:: TASK PROMPT ::
Convert the portion of the items that begins with the line containing "Tap the Litecoin 0.97 change figure" and ends with the line containing "pos(317,244)", both included, into a JSON list of strings with one string per line and blank lines omitted.

:: RECORDS FOR THE TASK ::

------------------------------------------------

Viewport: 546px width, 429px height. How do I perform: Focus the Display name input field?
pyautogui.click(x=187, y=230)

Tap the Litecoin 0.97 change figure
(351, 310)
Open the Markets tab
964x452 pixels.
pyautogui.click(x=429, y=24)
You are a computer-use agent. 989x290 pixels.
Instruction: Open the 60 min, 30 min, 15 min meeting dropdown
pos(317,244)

------------------------------------------------

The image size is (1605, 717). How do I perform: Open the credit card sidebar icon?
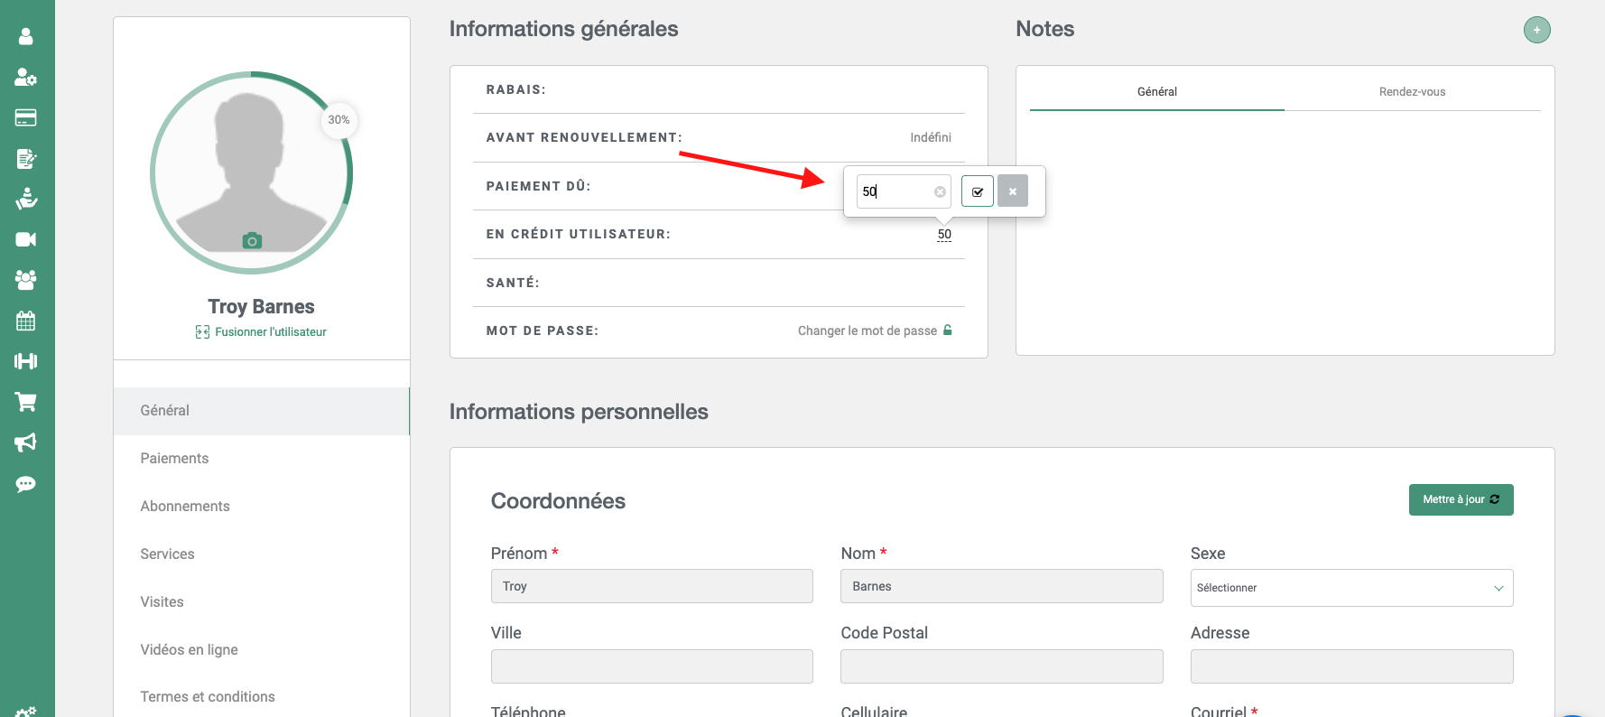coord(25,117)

------------------------------------------------

:: SOLUTION TO THE EXERCISE ::
[
  "Tap the Litecoin 0.97 change figure",
  "(351, 310)",
  "Open the Markets tab",
  "964x452 pixels.",
  "pyautogui.click(x=429, y=24)",
  "You are a computer-use agent. 989x290 pixels.",
  "Instruction: Open the 60 min, 30 min, 15 min meeting dropdown",
  "pos(317,244)"
]